If you really want to limit inrush current, I suppose you could have a series 0.1 ohm resistor (or some other low value) and a relay connected across the capacitor, which would then switch on when it is up to voltage, and short out the resistor.

[vk6zgo]

You are overthinking things!
Many supplies in equipment do just this.

All you need to do is make sure the windings are used within their specifications,use proper regulation,& "Bob's your uncle!"

[IanB]

Since you say "regulated linear", I will assume this is a DC supply. This being the case, each should have its own filter capacitor after the bridge rectifier, if you design it right, it should be able to supply sufficient voltage above the regulator input threshold, for the duration of the input sag from the secondary.

Yup, Avi. They are DC supplies, and normally I would choose rather big ones. I guess I will have to experiment with the best value for those input filter caps in this case. The problem, I think, is that the larger they are, the more inrush I will get in the already-on supply, and the bigger I make them, the less I will have to actually worry about that inrush lowering the voltage of the already-on supply.

This is possibly a bit of a misunderstanding with filter capacitors supplying a linear regulator. The filter capacitors should be just big enough and no bigger. If you make the filter capacitors bigger than needed you will have a worse power factor on the transformer secondaries (lower efficiency) and a bigger problem with inrush current through the rectifier.
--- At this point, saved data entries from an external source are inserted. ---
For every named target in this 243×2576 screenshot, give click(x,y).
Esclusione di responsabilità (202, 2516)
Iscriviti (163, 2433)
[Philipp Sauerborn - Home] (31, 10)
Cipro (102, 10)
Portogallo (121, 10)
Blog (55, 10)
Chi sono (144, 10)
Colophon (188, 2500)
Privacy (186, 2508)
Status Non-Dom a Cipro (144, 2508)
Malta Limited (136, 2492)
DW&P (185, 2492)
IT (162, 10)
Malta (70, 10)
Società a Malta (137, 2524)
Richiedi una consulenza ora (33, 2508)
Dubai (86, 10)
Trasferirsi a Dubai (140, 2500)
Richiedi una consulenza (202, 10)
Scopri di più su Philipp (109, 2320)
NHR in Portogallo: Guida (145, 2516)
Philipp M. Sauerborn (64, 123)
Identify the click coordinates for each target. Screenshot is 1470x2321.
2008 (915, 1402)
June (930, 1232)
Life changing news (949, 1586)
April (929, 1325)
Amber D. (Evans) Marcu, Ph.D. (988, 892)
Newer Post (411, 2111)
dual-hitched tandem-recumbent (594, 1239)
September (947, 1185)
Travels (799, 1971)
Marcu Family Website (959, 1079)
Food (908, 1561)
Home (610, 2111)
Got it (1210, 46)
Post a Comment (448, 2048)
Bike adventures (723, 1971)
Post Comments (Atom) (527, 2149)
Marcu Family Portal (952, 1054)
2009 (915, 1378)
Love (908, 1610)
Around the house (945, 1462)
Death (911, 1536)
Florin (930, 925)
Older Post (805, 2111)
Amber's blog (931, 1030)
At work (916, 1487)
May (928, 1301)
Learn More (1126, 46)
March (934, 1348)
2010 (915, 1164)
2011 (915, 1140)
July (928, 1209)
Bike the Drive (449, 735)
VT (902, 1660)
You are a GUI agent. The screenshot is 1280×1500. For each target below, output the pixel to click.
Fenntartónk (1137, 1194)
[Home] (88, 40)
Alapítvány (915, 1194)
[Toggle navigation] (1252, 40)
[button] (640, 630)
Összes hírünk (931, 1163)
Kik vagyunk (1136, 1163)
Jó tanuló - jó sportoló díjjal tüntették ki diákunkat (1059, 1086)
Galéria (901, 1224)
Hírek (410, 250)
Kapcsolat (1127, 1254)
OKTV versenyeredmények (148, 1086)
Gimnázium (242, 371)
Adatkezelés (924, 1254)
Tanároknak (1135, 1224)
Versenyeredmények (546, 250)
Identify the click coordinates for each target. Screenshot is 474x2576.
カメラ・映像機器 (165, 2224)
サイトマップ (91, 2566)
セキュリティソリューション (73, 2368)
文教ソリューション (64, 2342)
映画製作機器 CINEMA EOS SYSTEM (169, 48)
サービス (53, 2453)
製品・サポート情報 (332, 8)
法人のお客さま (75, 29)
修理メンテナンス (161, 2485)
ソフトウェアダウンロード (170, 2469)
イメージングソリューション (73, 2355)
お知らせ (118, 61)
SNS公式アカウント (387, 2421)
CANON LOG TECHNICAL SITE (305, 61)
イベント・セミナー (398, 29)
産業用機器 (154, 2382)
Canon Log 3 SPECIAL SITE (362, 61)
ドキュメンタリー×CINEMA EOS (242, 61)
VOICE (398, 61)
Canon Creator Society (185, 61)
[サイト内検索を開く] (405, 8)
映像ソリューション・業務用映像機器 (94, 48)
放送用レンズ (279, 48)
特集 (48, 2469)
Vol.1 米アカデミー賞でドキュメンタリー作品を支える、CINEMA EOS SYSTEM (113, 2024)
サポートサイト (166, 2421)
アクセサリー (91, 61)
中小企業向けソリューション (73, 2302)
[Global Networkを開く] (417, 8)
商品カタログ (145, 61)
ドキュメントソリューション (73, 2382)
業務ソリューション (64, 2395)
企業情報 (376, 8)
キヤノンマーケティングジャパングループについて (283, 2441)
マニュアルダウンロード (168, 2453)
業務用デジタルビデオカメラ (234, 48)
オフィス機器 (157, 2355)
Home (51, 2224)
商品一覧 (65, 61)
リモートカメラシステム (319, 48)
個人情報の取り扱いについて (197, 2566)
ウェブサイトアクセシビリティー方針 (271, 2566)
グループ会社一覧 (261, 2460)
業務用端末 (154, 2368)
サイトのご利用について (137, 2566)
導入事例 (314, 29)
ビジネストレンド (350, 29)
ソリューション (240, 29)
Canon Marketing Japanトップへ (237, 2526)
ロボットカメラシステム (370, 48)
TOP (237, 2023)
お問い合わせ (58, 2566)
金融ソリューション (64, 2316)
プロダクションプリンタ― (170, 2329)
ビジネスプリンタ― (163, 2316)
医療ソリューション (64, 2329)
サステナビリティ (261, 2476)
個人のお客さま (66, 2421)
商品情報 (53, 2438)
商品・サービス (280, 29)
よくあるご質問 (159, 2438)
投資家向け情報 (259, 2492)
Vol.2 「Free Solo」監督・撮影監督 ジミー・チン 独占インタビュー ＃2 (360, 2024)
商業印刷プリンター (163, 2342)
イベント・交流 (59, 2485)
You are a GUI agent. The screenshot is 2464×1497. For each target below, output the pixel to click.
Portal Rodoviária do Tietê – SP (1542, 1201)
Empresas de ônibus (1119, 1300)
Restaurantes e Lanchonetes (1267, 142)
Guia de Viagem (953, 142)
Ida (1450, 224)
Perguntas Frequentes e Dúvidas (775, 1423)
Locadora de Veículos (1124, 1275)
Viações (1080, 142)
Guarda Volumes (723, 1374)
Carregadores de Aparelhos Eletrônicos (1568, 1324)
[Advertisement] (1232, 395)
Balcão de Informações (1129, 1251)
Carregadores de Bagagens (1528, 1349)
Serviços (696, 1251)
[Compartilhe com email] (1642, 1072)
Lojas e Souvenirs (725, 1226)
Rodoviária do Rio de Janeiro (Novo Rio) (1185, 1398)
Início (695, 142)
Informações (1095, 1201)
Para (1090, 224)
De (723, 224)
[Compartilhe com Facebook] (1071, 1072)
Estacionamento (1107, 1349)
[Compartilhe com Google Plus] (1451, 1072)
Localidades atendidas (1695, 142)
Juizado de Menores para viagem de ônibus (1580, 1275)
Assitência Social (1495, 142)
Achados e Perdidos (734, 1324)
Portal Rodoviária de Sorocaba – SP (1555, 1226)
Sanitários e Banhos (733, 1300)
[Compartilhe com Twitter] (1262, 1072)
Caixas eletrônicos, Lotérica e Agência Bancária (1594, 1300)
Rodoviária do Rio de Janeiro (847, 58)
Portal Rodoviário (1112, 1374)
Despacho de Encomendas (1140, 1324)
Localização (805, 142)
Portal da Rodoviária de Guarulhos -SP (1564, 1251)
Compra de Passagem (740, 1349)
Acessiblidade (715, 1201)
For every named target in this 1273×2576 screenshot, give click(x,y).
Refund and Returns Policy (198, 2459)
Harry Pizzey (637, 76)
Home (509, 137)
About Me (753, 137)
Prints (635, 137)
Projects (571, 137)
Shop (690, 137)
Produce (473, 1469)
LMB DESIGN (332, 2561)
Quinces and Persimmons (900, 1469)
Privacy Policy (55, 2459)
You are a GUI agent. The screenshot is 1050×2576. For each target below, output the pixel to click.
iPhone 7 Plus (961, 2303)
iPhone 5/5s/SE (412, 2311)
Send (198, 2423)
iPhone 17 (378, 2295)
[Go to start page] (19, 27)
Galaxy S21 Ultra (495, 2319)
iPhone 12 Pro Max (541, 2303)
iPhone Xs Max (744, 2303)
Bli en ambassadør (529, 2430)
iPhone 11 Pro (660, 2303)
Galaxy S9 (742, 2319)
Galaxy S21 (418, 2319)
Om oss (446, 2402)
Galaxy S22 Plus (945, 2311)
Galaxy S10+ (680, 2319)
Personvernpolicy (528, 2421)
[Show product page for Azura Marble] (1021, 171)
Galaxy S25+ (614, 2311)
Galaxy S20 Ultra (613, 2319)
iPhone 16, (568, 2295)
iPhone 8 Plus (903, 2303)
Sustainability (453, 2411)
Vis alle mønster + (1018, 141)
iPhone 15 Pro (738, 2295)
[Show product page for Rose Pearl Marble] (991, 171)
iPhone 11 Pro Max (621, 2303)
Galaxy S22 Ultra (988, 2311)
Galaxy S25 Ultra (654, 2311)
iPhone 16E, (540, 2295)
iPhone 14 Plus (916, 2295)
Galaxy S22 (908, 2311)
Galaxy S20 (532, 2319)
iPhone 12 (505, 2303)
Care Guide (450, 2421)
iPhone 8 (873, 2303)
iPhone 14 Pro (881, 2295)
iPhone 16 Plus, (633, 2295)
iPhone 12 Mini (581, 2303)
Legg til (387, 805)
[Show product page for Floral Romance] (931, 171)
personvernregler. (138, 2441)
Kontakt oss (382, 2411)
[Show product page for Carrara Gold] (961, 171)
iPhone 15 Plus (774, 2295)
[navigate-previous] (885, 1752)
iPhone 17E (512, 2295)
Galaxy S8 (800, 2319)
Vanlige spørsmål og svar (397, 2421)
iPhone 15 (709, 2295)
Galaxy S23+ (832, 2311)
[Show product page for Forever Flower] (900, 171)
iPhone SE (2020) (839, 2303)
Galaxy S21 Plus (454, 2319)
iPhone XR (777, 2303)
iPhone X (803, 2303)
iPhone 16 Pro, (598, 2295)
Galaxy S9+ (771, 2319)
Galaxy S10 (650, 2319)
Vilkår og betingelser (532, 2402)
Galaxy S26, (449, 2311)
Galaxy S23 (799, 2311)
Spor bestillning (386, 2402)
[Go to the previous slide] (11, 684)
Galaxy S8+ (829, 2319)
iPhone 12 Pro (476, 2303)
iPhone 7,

To size filter capacitors you should look at the highest planned load and the worst case drop-out voltage on the regulator, combine this with the lowest expected voltage on the transformer primary, then size the filter caps so that the input voltage to the regulator falls just above the drop-out voltage. The regulator will take care of the ripple and any supply fluctuations.

[rbola35618]

If you have a flyback, you just need to be carefully that you always have a load especially if it is a current mode controlled supply. With a current control mode the supply acts as a current source and if you are not closing the feedback on the unloaded supply, the supply acts as a current source. Unloading the supply will cause the output voltage to peak detect and the voltage might go way up and therefore need to make sure the output filter caps can handle the voltage. Hope this helps

[BobbyK]

Thanks everyone. Both supplies connected to the secondaries will be simple regulated DC supplies. I have done inrush protection on Amps in the past, and if I find some of the old circuits around I might just try it here too, though the caps are not that big, and neither is transformer. Overall, seems I should be safe doing this just limiting current a tad and filtering. I'll get started on the supply asap - thanks again everyone.

[vk6zgo]

If you have a flyback, you just need to be carefully that you always have a load especially if it is a current mode controlled supply. With a current control mode the supply acts as a current source and if you are not closing the feedback on the unloaded supply, the supply acts as a current source. Unloading the supply will cause the output voltage to peak detect and the voltage might go way up and therefore need to make sure the output filter caps can handle the voltage. Hope this helps

Lots of SMPS--especially those used by Sony in the 1970s & '80s will happily operate into an open circuit.
The early Philips TV ones,& modern PC supplies  need an external load.

[rbola35618]

The early television worked with open circuit because they were voltage mode control and therefore the flyback transformer acted like a voltage source. However, if you use current mode control, the flyback behaves as a current source and as your load increases the output voltage will increase higher than what you would expect from the turns ratio especially if the supply's loop is not closed on it.

[ElectroIrradiator]

If the DC load current from your output is expected to be 3A, then the transformer probably isn't up for the job. As a rough guide, then the AC RMS load current on the transformer in a standard linear PSU is typically 2 to 3 times the DC load current delivered by the regulator to the load. The reason for this is the non-sinusoidal transformer current, enforced by the rectifier/filter cap combination.

Please disregard if you have already taken this into account.